An examination of ethical issues pertaining to
The need to ensure that the practice of research within the social
sciences is based on sound ethical principles is not open to debate.
Such principles are essential in order to ensure that conclusions
drawn from research are valid and that the integrity of the methodology
used in arriving at these conclusions is beyond reproach. But what
exactly are these principles, where did they originate from, who
should safeguard them, and how can they be policed?
There is growing concern within the field of educational research
that contemporary approaches to methodology subvert certain ethical
principles and, as a result, bring the entire educational research
discipline into disrepute.

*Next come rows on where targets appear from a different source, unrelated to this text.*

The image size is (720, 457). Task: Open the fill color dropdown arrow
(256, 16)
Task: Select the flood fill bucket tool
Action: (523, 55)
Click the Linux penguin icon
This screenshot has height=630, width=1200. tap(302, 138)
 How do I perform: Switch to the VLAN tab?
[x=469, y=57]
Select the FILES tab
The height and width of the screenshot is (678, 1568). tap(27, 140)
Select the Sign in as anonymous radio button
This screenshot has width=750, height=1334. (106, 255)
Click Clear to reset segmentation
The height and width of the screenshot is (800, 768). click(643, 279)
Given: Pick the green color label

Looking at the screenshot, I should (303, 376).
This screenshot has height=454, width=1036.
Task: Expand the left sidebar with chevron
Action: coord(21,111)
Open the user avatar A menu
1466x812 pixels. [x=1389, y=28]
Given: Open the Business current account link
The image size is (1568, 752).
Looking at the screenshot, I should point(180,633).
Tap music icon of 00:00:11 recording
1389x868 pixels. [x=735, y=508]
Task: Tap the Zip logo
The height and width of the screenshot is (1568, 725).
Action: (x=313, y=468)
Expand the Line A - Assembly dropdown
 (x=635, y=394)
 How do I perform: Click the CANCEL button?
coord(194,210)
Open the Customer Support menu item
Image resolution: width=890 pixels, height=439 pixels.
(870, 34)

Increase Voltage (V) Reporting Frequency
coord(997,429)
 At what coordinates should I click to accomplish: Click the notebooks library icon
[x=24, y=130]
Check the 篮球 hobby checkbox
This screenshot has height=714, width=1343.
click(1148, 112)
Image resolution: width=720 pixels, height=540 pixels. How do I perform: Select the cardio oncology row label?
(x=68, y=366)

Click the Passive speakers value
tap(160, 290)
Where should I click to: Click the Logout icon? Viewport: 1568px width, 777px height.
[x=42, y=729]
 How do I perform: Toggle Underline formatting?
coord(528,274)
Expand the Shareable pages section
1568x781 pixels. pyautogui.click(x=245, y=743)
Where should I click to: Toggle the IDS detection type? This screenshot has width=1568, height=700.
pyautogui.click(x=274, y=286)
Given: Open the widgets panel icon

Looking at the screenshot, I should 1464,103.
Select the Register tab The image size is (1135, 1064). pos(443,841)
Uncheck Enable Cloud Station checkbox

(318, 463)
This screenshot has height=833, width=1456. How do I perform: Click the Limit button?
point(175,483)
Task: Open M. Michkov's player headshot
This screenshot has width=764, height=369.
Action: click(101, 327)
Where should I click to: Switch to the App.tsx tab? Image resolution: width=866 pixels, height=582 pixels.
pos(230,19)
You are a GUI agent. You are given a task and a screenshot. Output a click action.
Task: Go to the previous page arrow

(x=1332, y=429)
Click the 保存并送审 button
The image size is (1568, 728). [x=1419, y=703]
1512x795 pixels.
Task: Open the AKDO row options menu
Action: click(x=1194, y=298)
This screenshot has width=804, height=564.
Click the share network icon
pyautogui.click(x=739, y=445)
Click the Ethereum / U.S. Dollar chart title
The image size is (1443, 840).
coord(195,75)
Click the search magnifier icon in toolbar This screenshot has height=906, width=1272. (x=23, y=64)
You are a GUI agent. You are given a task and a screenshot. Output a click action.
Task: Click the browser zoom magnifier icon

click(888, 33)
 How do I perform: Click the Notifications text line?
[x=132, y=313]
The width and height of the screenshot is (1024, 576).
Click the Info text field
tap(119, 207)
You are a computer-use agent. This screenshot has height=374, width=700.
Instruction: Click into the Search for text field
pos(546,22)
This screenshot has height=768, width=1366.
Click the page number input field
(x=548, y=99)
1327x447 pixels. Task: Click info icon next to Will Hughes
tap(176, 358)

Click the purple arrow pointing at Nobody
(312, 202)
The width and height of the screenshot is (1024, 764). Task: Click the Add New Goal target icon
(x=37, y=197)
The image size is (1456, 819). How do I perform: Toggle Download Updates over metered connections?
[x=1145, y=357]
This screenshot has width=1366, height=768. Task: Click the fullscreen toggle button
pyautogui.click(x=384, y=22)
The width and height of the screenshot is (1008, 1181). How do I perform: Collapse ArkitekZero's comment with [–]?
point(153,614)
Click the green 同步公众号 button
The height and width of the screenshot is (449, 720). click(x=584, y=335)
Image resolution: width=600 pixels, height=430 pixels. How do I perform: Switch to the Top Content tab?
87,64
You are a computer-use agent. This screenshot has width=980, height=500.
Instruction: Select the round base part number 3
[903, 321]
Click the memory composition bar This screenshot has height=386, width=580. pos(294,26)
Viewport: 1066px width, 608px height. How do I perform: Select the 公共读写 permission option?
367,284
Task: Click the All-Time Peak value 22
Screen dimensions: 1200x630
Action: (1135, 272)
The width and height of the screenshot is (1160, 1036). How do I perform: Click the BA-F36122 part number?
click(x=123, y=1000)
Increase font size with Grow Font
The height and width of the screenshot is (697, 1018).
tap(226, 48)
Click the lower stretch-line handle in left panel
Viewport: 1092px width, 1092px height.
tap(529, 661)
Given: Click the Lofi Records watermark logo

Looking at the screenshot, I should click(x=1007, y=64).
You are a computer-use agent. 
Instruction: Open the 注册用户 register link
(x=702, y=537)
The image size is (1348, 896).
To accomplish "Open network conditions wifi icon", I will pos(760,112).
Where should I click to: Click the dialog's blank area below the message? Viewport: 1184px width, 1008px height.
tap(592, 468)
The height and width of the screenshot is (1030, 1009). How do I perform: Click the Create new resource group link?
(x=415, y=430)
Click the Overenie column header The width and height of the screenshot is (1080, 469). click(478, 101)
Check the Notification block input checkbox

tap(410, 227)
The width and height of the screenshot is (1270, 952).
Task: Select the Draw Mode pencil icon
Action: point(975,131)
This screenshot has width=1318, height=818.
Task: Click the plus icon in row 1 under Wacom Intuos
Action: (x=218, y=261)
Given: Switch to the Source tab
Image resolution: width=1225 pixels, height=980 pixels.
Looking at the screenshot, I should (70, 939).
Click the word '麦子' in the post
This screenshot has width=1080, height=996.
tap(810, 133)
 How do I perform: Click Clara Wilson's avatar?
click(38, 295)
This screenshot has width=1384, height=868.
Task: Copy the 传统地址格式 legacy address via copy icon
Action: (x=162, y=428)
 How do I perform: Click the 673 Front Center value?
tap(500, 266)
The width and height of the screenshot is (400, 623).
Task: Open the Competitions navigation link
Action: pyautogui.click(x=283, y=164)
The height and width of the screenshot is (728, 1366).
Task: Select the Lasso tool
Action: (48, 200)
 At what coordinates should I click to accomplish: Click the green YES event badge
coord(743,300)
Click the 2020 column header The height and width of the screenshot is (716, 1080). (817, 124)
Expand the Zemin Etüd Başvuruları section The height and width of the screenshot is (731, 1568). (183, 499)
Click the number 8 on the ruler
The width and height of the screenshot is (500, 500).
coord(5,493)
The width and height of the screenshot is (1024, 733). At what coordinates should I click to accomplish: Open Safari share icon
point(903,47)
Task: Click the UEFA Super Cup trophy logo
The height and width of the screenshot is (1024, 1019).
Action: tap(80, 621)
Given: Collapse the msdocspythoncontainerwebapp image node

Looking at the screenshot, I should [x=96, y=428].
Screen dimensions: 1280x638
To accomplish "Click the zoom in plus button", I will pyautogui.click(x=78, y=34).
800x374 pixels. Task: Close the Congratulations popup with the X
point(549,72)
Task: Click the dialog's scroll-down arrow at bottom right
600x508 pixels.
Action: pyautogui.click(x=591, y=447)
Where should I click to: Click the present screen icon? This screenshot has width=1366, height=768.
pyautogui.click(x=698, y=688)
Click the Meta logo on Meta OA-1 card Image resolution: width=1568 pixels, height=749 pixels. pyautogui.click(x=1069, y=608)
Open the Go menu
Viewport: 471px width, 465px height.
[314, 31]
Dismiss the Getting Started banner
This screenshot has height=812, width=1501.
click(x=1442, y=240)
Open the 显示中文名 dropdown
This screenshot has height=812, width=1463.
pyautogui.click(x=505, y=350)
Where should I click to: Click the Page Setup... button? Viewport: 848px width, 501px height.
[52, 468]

This paper attempts to analyse the origin
and importance of ethics within the field of educational research.
The ethical principles that we have come to expect of researchers
are reviewed and commented on, drawing from the current literature
and luminaries on this topic. Immanuel Kant’s contribution
to this debate is reviewed in light of some of the contemporary
approaches to research methodology that are now in vogue within
the field of educational research.
This paper does not attempt to answer all the questions that arise
within the topic discussed, nor does it attempt to resolve all the
apparent inconsistencies that appear to be irreconcilable. The objective
of this paper is to reflect on the main issues, as the author perceives
them, and to draw conclusions as to how some of the more contemporary
approaches to research methodology can coexist with the traditional
methodologies while at the same time ensuring that their techniques
reflect the sound ethical standards that will retain the integrity
essential for their continued acceptance and intrinsic validity.